For The Straw, which I’d tried to do in ‘57 but had had to abandon when my two leading actors came down with the Asiatic flu, I had former student Gorgin in the lead role and was offered the actress originally in the opposite part in ‘57, but she had rounded out so lushly (perhaps as a result of becoming a movie star) that she couldn’t play a dying consumptive. We found another girl, used the translation originally done by Dr. Vala, and three fine sets were supplied by his designer. In the final week of rehearsal, I stepped in front of a car on the main street of Tehran and broke an arm. Dr. Vala refused to finish the rehearsals, to my great sorrow, and the play wasn’t shown.

The actors very much enjoyed rehearsing the three shows. They were a bit troubled at the humor of Ah, Wilderness! They had so different an attitude toward their parents that it was difficult for them to understand the basic father-son relationship or to appreciate the father’s attempt to explain the “facts of life” to his son. But they enjoyed the drunken uncle fully, as well as the references to the father’s considering food he’d been eating for some years poisonous. So far as I could see, the attitudes of small sisters to older brothers are universal. They were completely mystified by Richard’s inability to make the most of the prostitute in the bar, but the love scene on the beach appeared to ring a bell.

In Long Day’s Journey, the mother’s retirement into a drug-induced world of fantasy (or earlier happiness) was readily understood, but they never got used to the steady drinking of the three men, though they accepted and seemed to enjoy, rather than be shocked by, the older brother’s return from the whorehouse. I could never be sure that his admission of wanting to bring his kid brother down to his level had the same force that it has for most of us.

The Straw was more difficult in casting and blocking, but they played it at a better pace and (since the Iranians’ favorite show is Camille) followed the tubercular tragedy to the heroine’s death with complete understanding.
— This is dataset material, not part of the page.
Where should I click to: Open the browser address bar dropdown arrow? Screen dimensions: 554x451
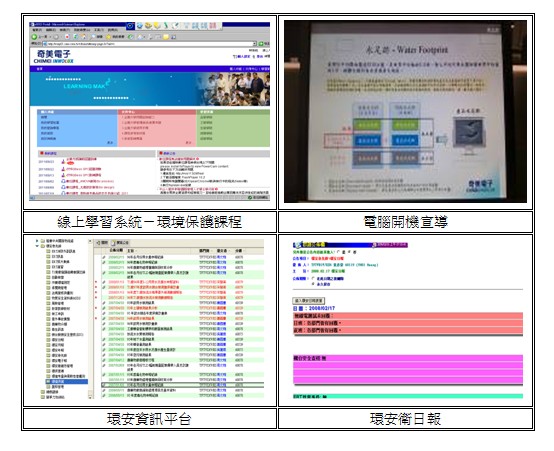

The love scene at the crossroads--in some ways reminiscent of the shore scene in Ah, Wilderness!--reached a splendid climax.

Since I can’t read Farsi, I’ve little knowledge of what Iranian critics thought of my productions of O’Neill. From what I could learn, they treated the two that were shown with considerable respect, placing most of their attention on performers and productions rather than on the scripts. In ‘57, when my lecture on O’Neill had been picked up for the introduction to their translation of the early one-acts, they were uncertain of his reputation. (Of course, those sea-going plays were quite foreign to Iranians, who have only recently developed a Navy and merchant marine.) By ‘63 O’Neill had become a great name there.